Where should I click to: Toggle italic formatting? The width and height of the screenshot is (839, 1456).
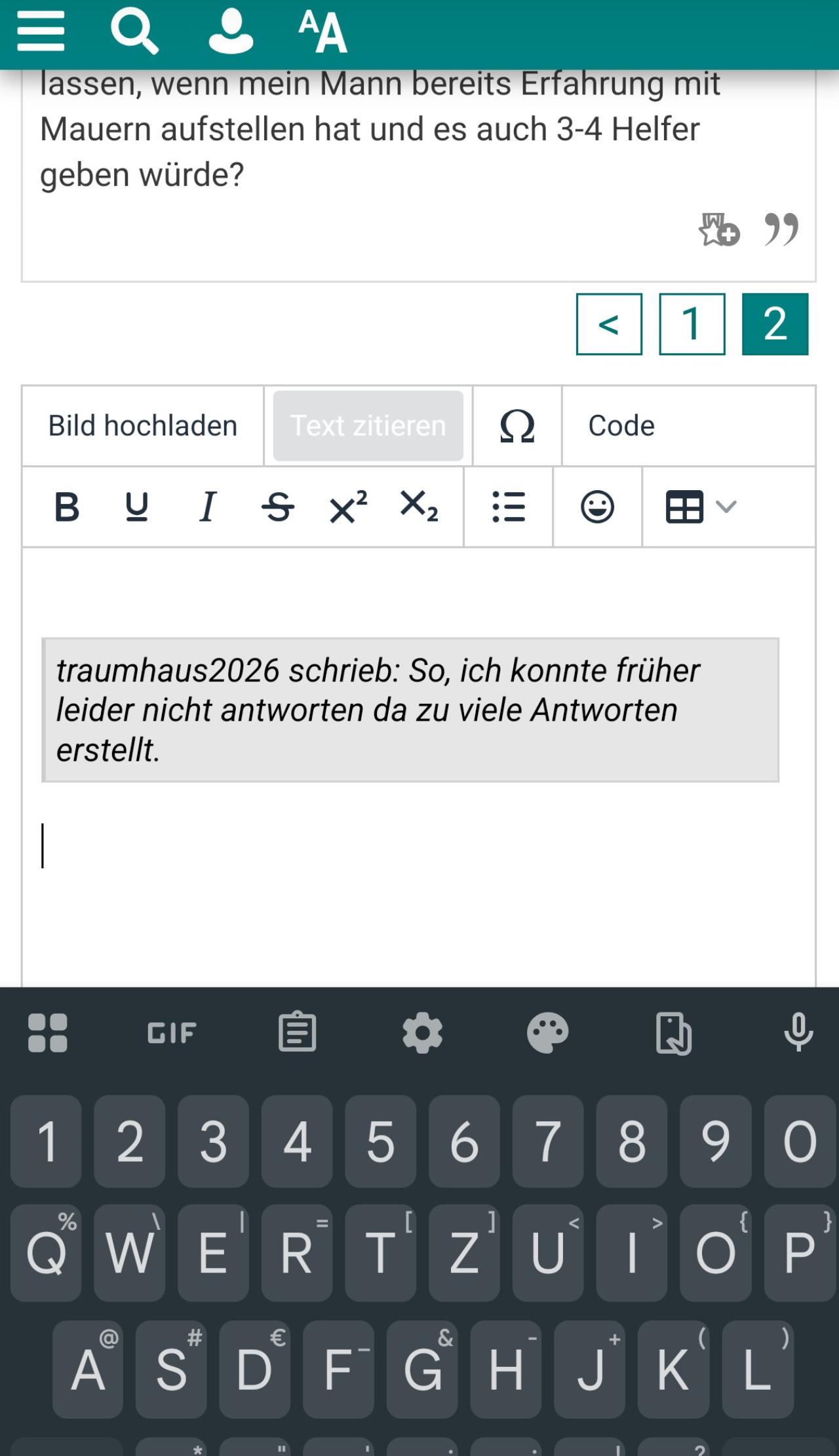coord(207,507)
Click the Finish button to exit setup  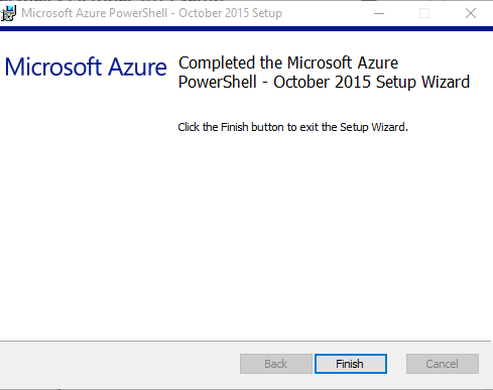point(351,364)
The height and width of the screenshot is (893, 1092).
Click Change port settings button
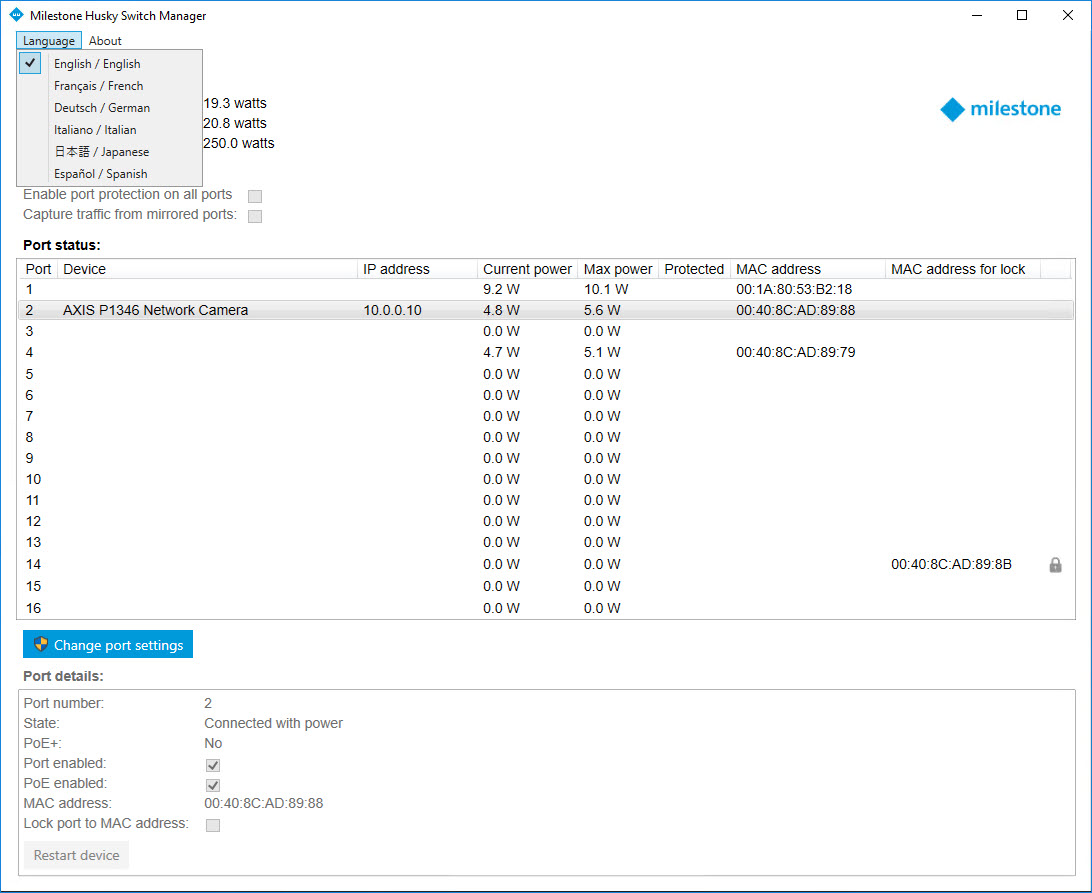point(108,645)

▶ EXERCISE REQUIREMENTS
Transcribe exactly the lines running from the line with "The height and" to the last line of the entries. Pictures stay out of the copy.

▶ REPLY
The height and width of the screenshot is (893, 1092).
Click Change port settings button
point(108,645)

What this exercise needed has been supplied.